● **Exercise aim**
When you write out the material, keep every line exactly as it is.
□ □ □ □ □ □ □
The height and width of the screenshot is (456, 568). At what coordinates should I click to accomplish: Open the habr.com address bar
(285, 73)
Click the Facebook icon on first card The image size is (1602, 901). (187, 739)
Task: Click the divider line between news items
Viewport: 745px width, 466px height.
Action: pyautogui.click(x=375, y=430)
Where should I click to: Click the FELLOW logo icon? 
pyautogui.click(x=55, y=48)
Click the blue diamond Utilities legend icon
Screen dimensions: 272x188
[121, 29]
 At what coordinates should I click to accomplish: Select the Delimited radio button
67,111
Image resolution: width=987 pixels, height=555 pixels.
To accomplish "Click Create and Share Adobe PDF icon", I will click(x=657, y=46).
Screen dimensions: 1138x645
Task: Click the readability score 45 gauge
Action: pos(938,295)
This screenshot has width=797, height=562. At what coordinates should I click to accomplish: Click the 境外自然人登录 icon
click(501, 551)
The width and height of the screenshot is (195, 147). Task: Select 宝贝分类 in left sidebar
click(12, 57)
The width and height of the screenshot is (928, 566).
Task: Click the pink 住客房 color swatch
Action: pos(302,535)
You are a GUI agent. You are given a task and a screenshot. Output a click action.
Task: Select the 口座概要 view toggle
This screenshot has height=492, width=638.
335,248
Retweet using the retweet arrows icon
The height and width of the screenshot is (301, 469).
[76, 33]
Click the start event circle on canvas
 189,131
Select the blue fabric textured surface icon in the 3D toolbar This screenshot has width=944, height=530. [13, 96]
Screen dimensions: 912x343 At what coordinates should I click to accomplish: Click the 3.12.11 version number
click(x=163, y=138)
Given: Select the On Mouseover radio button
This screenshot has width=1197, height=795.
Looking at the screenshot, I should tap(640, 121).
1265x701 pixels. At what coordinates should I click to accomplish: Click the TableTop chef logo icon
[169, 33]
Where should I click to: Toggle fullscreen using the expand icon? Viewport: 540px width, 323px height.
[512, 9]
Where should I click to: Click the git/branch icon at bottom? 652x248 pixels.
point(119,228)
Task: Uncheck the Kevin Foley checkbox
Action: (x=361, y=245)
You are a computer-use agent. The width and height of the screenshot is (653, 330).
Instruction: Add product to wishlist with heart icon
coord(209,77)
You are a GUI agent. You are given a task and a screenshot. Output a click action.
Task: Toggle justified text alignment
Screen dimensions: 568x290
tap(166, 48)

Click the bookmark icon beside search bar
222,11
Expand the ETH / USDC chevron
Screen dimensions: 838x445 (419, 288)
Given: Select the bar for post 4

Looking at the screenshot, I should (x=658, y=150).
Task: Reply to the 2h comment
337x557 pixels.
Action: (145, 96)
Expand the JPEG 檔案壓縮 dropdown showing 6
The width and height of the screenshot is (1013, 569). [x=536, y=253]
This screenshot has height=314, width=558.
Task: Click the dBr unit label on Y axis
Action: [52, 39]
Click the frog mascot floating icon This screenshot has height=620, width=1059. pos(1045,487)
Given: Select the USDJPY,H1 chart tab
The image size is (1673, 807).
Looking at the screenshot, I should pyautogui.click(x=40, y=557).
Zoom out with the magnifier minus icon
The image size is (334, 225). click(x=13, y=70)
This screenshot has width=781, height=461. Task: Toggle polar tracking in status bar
□ □ □ □ □ □ □
● **Written reply**
The height and width of the screenshot is (456, 568). At what coordinates should I click to accomplish: Open the habr.com address bar
(285, 73)
Click the Facebook icon on first card The image size is (1602, 901). (187, 739)
Task: Click the divider line between news items
Viewport: 745px width, 466px height.
Action: pyautogui.click(x=375, y=430)
Where should I click to: Click the FELLOW logo icon? 
pyautogui.click(x=55, y=48)
Click the blue diamond Utilities legend icon
Screen dimensions: 272x188
[121, 29]
 At what coordinates should I click to accomplish: Select the Delimited radio button
67,111
Image resolution: width=987 pixels, height=555 pixels.
To accomplish "Click Create and Share Adobe PDF icon", I will click(x=657, y=46).
Screen dimensions: 1138x645
Task: Click the readability score 45 gauge
Action: pos(938,295)
This screenshot has width=797, height=562. At what coordinates should I click to accomplish: Click the 境外自然人登录 icon
click(501, 551)
The width and height of the screenshot is (195, 147). Task: Select 宝贝分类 in left sidebar
click(12, 57)
The width and height of the screenshot is (928, 566).
Task: Click the pink 住客房 color swatch
Action: pos(302,535)
You are a GUI agent. You are given a task and a screenshot. Output a click action.
Task: Select the 口座概要 view toggle
This screenshot has height=492, width=638.
335,248
Retweet using the retweet arrows icon
The height and width of the screenshot is (301, 469).
[76, 33]
Click the start event circle on canvas
 189,131
Select the blue fabric textured surface icon in the 3D toolbar This screenshot has width=944, height=530. [13, 96]
Screen dimensions: 912x343 At what coordinates should I click to accomplish: Click the 3.12.11 version number
click(x=163, y=138)
Given: Select the On Mouseover radio button
This screenshot has width=1197, height=795.
Looking at the screenshot, I should tap(640, 121).
1265x701 pixels. At what coordinates should I click to accomplish: Click the TableTop chef logo icon
[169, 33]
Where should I click to: Toggle fullscreen using the expand icon? Viewport: 540px width, 323px height.
[512, 9]
Where should I click to: Click the git/branch icon at bottom? 652x248 pixels.
point(119,228)
Task: Uncheck the Kevin Foley checkbox
Action: (x=361, y=245)
You are a computer-use agent. The width and height of the screenshot is (653, 330).
Instruction: Add product to wishlist with heart icon
coord(209,77)
You are a GUI agent. You are given a task and a screenshot. Output a click action.
Task: Toggle justified text alignment
Screen dimensions: 568x290
tap(166, 48)

Click the bookmark icon beside search bar
222,11
Expand the ETH / USDC chevron
Screen dimensions: 838x445 (419, 288)
Given: Select the bar for post 4

Looking at the screenshot, I should (x=658, y=150).
Task: Reply to the 2h comment
337x557 pixels.
Action: (145, 96)
Expand the JPEG 檔案壓縮 dropdown showing 6
The width and height of the screenshot is (1013, 569). [x=536, y=253]
This screenshot has height=314, width=558.
Task: Click the dBr unit label on Y axis
Action: [52, 39]
Click the frog mascot floating icon This screenshot has height=620, width=1059. pos(1045,487)
Given: Select the USDJPY,H1 chart tab
The image size is (1673, 807).
Looking at the screenshot, I should pyautogui.click(x=40, y=557).
Zoom out with the magnifier minus icon
The image size is (334, 225). click(x=13, y=70)
This screenshot has width=781, height=461. Task: Toggle polar tracking in status bar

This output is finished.